Lees verder voor het engelstalige verslag van Father Frank met de titel 'Without a Shepherd', ofwel ''Zonder herder.'
Without A Shepherd From the desk of Fr. Frank Sunday, April 29, 2007
A week past on Friday eight men left Mount Argus at 5 o’clock in the morning heading for Dublin Airport, to be met there by another, on our way to Brussels and then on to Munstergeleen, birth place of Father Charles. We were to be joined in Brussels by a tenth man who was flying in from Edinburgh, and our contingent of twelve apostles was to be completed by two others who would make the journey by car from our house in Paris. The Passionists were out for the day - watch out world!

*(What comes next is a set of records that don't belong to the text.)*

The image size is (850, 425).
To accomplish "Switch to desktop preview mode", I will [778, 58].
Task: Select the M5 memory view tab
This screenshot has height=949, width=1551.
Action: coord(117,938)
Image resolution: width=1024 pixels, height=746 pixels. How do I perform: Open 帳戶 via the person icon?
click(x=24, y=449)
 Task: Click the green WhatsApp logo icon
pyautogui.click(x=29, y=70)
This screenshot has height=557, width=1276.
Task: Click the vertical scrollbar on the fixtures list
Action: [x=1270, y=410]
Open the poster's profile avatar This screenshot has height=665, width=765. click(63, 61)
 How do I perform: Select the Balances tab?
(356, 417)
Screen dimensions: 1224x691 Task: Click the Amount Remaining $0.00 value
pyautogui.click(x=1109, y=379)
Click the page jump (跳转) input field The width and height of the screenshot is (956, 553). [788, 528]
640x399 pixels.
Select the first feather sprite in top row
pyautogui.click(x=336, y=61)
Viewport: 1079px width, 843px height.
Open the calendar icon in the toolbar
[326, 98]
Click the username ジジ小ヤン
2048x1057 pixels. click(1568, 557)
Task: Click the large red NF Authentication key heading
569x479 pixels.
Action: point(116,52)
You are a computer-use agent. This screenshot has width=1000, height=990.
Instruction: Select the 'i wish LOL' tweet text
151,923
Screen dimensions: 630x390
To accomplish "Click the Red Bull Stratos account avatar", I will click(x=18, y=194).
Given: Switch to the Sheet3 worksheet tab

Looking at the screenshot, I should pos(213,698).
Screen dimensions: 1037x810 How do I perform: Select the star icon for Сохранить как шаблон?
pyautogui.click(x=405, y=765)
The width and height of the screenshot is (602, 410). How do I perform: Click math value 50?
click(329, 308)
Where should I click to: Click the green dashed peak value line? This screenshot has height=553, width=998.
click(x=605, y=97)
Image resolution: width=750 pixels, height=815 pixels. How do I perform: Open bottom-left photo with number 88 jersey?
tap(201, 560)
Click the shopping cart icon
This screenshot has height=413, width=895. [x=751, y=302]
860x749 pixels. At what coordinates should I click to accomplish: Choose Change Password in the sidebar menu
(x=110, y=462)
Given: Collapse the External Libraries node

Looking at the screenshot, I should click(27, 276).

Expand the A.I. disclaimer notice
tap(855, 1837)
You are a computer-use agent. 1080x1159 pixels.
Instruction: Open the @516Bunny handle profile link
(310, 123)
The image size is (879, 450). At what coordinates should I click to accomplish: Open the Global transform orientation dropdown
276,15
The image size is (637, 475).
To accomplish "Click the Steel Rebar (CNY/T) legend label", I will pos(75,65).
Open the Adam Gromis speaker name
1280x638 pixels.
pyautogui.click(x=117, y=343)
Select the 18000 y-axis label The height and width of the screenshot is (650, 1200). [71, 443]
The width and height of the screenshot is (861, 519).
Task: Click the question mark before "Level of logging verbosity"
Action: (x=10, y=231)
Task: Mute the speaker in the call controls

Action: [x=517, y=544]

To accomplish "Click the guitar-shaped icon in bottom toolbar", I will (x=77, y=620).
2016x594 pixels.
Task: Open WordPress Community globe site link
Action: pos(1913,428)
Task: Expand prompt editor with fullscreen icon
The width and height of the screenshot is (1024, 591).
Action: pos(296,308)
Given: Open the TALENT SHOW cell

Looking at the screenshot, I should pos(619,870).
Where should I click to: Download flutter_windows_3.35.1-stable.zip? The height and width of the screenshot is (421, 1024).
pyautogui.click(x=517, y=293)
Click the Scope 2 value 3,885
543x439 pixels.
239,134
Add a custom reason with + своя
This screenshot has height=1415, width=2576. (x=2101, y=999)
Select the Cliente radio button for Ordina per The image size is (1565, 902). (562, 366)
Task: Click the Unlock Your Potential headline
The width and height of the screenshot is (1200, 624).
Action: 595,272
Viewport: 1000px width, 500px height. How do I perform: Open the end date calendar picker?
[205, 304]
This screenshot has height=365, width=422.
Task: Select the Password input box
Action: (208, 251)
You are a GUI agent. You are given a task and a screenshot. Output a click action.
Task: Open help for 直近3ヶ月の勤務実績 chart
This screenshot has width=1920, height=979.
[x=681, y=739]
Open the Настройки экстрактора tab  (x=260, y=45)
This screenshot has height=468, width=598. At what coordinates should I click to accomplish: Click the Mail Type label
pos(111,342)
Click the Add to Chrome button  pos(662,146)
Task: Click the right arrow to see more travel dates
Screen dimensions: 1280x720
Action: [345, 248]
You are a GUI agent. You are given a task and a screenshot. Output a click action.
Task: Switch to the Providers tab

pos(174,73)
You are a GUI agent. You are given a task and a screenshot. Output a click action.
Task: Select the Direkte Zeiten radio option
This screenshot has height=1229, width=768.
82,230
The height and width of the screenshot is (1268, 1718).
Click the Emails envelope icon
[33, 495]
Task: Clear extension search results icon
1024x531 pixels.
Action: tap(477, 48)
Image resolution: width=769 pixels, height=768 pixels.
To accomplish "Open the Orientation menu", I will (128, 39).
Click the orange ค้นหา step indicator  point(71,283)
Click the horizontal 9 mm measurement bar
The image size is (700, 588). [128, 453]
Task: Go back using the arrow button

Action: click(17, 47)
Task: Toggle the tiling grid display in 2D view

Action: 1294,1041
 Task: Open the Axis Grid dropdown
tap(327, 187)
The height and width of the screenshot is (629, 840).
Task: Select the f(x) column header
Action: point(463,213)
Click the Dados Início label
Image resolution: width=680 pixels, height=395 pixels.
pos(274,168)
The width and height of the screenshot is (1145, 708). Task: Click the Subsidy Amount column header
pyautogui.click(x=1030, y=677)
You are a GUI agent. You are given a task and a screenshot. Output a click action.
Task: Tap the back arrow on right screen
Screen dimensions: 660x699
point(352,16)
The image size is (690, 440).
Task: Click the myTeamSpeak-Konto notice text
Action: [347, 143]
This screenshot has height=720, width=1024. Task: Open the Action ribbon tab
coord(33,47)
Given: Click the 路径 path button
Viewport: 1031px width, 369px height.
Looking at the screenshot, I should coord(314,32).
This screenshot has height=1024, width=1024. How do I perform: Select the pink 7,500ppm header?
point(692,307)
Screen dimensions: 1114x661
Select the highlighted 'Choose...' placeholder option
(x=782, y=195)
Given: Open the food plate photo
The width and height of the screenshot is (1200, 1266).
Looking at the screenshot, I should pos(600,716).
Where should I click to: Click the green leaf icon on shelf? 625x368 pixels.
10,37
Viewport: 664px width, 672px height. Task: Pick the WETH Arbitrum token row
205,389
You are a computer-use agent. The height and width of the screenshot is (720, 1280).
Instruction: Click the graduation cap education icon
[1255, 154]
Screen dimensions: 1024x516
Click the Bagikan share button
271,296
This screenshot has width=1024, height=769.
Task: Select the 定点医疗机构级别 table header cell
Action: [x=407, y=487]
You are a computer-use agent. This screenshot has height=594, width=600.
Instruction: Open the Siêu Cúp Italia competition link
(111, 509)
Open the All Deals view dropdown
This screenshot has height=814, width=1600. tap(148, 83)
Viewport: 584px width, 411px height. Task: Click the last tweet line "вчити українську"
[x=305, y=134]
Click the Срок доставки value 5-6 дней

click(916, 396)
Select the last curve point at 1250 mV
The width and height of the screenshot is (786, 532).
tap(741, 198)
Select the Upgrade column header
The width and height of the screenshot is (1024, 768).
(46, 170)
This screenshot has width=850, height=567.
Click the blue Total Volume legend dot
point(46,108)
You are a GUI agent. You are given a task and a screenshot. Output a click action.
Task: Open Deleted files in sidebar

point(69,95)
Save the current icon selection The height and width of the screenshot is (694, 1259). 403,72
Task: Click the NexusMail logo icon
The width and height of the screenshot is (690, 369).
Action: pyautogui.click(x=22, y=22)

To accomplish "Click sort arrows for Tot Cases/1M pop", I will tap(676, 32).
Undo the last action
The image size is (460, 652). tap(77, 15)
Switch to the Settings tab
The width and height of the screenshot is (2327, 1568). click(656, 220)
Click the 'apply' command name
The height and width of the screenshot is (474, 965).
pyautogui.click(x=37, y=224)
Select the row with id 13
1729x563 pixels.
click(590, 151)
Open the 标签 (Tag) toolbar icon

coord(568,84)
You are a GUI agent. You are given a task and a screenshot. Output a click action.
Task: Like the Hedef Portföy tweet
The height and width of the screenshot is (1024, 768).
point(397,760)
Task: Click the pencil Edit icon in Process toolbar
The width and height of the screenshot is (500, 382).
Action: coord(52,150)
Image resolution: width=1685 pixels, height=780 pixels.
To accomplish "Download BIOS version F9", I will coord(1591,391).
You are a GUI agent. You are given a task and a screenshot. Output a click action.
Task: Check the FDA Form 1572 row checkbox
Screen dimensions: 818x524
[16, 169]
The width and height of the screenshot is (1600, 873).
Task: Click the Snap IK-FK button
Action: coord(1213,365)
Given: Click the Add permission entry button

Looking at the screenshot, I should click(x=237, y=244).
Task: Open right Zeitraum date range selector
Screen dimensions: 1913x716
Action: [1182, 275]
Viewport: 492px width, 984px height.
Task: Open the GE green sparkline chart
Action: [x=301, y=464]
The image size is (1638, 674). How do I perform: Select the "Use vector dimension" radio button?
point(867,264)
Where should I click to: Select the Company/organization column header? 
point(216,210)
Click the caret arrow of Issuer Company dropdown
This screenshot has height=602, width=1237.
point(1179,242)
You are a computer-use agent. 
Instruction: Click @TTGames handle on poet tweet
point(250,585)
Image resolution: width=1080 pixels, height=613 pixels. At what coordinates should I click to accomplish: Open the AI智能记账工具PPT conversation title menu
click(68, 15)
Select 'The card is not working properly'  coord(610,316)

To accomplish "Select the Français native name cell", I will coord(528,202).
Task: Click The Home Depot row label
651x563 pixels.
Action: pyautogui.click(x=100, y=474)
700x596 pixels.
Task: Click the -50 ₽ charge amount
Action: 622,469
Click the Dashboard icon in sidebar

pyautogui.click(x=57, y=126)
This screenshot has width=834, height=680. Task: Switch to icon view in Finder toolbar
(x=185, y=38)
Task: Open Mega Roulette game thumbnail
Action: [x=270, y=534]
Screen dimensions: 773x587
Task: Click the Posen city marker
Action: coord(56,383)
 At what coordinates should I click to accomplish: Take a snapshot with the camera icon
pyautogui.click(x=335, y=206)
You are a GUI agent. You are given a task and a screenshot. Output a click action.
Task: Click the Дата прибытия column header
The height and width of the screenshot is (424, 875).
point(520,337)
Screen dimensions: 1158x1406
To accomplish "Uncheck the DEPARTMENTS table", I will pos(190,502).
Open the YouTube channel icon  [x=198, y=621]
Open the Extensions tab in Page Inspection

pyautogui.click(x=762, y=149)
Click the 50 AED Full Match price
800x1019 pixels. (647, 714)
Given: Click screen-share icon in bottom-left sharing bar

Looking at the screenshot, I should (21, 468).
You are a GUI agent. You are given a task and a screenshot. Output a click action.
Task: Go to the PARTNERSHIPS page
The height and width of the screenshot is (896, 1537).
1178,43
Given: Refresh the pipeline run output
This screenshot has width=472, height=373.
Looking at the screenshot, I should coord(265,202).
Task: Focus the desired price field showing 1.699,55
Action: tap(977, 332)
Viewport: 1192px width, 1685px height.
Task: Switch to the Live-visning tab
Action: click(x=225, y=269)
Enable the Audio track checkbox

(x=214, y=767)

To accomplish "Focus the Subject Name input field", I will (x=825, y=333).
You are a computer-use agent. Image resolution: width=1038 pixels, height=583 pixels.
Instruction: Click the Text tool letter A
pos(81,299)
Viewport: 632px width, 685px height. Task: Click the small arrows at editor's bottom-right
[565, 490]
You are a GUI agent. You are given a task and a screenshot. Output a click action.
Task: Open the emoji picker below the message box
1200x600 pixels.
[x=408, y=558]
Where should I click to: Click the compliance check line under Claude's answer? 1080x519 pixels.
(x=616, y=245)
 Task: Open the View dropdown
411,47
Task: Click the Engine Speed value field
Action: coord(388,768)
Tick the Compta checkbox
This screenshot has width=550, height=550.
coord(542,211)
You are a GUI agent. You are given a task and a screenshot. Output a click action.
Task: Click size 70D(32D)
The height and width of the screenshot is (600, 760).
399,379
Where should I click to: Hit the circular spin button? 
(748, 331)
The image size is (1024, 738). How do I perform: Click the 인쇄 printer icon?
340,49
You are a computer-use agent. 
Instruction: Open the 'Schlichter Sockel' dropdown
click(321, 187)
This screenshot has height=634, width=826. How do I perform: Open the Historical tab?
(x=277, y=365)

Even at that early hour on a spring morning the airport was extremely crowded. Having managed to stay together from the Long Term Car Park to the Terminal Building, and even through Security into the Shopping Area, we then scattered in various directions intending to meet up at the Departure Gate.
Some went off to have breakfast, some to browse in the bookshop, and others headed off immediately to the Departure Gate, two of them never to be seen again until we returned to Dublin that night – they went to the wrong gate for the wrong flight on the wrong airline, and by the time all the security hoops had been jumped through they had missed the flight we were meant to be on. Where is there a shepherd when you need one?
Needless to say I was one of those who went for breakfast. I had been talking to Fr. Harrie, parish priest of Munstergeleen, and knew that we would not get a full meal until 3.30 in the afternoon, so I thought it made sense to eat early and well.
Myself and Fr. John enjoyed a full Irish Breakfast, both choosing to sacrifice the hash browns for extra sausages – if I had talked to Father Harrie a bit more I may have discovered that the traditional Dutch Dinner he had planned for us later that day was aubergine soup followed by sauerkraut and, you guessed it, sausages - enormous ones! Still, you can never get enough of a good sausage, and they were absolutely delicious.
We enjoyed a wonderful reception from the local people and from the Dutch Passionists, two of whom had driven down from the north to welcome us. We had coffee and cake before visiting the shrine and the farmhouse where Father Charles was born. The sun was shining as Dutch TV and newspaper journalists interviewed us by the river flowing past the shrine.
We celebrated mass and some of the people had tears in their eyes. At the mass, and at the meal that followed, we were joined by Dolf Dormans, the man whose miraculous cure paved the way for the canonisation. At 5 o’clock in the evening the bus picked us up to begin the return journey – we lost nobody else en route and a wonderful day was had by all – bar the two lost sheep.
On this World Day of Prayer for Vocations, as we think of Christ Our Shepherd, it feels good to be part of our worldwide group of Passionists as we prepare to honour our humble brother, Charles Houben, himself a gentle shepherd of the broken hearted, whom the Church has seen fit to raise to sainthood.
It may be that Saint Charles is already beginning to effect his intercession because this year, for the first time in a long time, four young men have applied to join the Passionists in Ireland and Scotland. We ask your prayers for them and for us as we discern the way forward.